Peluang Kerja Sama Energi Indonesia dan Brunei Darussalam
Menteri Energi dan Sumber Daya Mineral (ESDM) Bahlil Lahadalia mengungkapkan adanya potensi besar bagi Indonesia untuk melakukan diversifikasi impor minyak dari Brunei Darussalam. Hal ini disampaikan setelah dilakukannya pertemuan bilateral strategis antara Menteri ESDM dengan Deputy Minister (Energy) di Kantor Perdana Menteri Brunei Darussalam, Dato Seri Paduka Awang Haji Mohamad Azmi Bin Haji Mohd Hanifah.
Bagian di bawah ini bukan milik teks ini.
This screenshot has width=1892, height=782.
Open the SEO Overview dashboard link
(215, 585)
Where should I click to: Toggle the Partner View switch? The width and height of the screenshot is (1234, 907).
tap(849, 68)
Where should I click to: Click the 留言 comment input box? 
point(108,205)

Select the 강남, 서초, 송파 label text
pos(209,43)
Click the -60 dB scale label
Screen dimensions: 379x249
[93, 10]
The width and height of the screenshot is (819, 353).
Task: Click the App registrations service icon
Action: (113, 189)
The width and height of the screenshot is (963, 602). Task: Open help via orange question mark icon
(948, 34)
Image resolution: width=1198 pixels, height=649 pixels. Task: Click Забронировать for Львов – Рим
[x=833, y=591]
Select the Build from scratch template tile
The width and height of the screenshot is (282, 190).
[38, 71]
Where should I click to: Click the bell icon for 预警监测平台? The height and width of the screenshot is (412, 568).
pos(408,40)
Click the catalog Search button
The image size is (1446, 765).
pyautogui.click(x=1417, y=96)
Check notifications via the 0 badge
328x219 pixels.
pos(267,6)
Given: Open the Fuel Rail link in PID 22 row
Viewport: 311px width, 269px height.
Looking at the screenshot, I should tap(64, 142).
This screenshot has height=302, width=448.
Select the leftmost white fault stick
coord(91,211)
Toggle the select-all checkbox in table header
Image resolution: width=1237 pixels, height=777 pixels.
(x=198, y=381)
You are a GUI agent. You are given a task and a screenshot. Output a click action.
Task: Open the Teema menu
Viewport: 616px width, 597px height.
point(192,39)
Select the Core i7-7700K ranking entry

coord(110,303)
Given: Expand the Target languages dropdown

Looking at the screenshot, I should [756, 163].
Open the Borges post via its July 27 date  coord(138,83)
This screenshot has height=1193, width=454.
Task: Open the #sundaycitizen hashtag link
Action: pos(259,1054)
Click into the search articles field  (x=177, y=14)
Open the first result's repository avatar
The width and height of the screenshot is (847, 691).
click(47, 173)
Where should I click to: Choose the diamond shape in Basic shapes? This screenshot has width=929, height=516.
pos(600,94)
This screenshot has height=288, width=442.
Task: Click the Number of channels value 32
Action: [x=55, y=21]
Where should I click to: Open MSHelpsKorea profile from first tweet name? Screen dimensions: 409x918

Pertemuan tersebut berlangsung dalam rangka kegiatan Indo Pacific Energy Security Ministerial and Business Forum (IPEM) di Tokyo, Jepang, pada Minggu (15/3) waktu setempat.
Dengan kapasitas produksi minyak Brunei yang mencapai sekitar 100.000 hingga 110.000 barel per hari, Indonesia melihat peluang untuk menjajaki impor minyak bumi dari negara tersebut. Ini menjadi salah satu opsi strategis dalam menjaga stabilitas pasokan energi nasional.
“Penjajakan impor minyak bumi dari Brunei menjadi salah satu opsi strategis yang kita dorong, sekaligus memastikan ketersediaan pasokan energi nasional tetap dalam kondisi aman,” jelas Bahlil dalam keterangan tertulis.
Selain itu, Bahlil menambahkan bahwa Brunei juga menunjukkan ketertarikan terhadap teknologi yang diterapkan oleh PT. Pertamina (Persero), yaitu Enhanced Oil Recovery (EOR). Teknologi ini digunakan untuk meningkatkan produksi minyak di sumur-sumur tua.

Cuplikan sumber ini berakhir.